*PROBLEM REQUIREMENTS*
Look through the listing below and write out exactly the lines from the line with "is (1045, 501)." to the line with "Task: Open the Training & Events section", both included, and no others.

*DATA FOR REVIEW*
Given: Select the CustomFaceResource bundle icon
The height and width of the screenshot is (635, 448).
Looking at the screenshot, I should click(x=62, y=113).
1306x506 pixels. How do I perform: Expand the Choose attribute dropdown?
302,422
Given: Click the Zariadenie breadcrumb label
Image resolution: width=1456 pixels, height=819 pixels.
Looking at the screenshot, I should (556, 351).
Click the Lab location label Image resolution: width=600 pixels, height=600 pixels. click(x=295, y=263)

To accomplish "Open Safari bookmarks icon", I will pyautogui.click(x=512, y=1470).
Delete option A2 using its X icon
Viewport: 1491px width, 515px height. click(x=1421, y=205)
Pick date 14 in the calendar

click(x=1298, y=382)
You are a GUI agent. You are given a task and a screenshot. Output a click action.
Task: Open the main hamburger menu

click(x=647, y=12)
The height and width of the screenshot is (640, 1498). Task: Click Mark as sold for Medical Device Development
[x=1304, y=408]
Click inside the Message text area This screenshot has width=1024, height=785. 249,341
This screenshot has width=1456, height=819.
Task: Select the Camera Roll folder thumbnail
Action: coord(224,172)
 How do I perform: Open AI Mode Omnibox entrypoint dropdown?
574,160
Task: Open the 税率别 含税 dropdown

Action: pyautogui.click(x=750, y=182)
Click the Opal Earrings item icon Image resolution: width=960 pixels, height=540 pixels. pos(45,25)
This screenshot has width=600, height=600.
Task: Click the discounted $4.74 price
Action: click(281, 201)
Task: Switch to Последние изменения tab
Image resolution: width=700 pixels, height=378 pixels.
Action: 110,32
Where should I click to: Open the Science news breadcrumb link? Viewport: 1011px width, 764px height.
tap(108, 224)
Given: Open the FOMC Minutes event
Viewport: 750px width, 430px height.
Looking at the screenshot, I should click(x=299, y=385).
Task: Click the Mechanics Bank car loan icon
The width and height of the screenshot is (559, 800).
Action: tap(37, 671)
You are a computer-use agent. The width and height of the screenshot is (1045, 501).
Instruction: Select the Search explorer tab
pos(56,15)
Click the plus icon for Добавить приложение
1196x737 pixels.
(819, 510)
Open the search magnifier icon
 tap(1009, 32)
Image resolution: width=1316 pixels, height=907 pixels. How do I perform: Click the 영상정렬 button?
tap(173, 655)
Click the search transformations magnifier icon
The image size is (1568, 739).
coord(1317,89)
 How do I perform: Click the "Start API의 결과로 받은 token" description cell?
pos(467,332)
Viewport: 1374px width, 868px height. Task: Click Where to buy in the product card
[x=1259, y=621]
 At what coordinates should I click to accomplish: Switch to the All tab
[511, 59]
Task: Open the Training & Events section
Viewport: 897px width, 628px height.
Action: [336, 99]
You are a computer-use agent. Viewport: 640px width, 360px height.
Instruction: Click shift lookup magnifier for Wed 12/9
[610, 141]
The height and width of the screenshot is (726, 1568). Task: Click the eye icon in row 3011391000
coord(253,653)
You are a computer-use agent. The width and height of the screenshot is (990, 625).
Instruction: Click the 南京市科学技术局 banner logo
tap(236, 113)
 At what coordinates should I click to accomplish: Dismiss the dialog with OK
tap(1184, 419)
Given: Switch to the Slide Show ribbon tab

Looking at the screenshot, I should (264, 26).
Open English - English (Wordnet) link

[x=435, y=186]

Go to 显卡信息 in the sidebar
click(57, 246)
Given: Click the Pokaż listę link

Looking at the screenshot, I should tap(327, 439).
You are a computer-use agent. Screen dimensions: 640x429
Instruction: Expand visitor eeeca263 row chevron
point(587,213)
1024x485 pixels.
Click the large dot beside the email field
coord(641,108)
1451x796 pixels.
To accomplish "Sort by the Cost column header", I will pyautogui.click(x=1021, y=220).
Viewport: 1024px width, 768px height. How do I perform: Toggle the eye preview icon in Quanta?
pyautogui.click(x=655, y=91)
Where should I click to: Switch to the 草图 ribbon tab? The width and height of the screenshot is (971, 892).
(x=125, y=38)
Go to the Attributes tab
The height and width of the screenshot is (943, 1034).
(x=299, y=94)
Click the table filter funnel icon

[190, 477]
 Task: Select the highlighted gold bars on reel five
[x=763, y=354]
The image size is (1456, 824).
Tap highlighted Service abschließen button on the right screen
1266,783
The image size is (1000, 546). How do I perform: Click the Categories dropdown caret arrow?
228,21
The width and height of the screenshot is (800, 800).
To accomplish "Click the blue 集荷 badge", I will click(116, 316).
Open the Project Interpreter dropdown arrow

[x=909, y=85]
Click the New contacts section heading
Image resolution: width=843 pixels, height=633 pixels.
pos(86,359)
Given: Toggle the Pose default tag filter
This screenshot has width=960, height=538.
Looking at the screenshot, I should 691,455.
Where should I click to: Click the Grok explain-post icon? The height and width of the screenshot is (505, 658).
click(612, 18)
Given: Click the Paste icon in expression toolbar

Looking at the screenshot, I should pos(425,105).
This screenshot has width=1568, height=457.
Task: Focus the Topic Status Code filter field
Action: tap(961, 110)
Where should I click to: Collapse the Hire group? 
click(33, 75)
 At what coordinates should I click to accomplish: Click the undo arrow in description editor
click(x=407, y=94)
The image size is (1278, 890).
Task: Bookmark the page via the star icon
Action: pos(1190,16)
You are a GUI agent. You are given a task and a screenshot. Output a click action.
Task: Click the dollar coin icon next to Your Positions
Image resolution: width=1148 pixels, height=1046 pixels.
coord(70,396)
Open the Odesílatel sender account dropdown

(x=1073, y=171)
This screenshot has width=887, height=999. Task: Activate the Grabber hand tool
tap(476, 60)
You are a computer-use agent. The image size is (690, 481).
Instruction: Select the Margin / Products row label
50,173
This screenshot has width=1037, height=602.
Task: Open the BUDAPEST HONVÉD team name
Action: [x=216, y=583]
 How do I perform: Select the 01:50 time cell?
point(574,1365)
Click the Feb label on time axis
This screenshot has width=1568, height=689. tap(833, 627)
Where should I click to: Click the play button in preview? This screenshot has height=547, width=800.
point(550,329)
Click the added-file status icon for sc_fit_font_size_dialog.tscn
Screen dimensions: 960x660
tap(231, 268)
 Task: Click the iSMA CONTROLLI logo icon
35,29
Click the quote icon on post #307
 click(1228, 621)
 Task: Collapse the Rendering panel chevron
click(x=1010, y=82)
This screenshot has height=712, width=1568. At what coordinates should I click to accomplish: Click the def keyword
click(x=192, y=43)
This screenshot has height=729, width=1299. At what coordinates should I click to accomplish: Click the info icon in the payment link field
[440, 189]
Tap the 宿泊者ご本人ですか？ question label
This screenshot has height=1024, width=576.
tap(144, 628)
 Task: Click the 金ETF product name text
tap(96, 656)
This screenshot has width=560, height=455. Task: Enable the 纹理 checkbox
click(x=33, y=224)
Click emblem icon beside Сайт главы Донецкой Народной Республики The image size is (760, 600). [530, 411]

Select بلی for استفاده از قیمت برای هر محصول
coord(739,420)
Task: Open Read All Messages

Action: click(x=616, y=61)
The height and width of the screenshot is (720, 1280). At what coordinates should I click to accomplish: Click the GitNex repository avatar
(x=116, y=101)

*ANSWER SECTION*
You are a computer-use agent. The width and height of the screenshot is (1045, 501).
Instruction: Select the Search explorer tab
pos(56,15)
Click the plus icon for Добавить приложение
1196x737 pixels.
(819, 510)
Open the search magnifier icon
 tap(1009, 32)
Image resolution: width=1316 pixels, height=907 pixels. How do I perform: Click the 영상정렬 button?
tap(173, 655)
Click the search transformations magnifier icon
The image size is (1568, 739).
coord(1317,89)
 How do I perform: Click the "Start API의 결과로 받은 token" description cell?
pos(467,332)
Viewport: 1374px width, 868px height. Task: Click Where to buy in the product card
[x=1259, y=621]
 At what coordinates should I click to accomplish: Switch to the All tab
[511, 59]
Task: Open the Training & Events section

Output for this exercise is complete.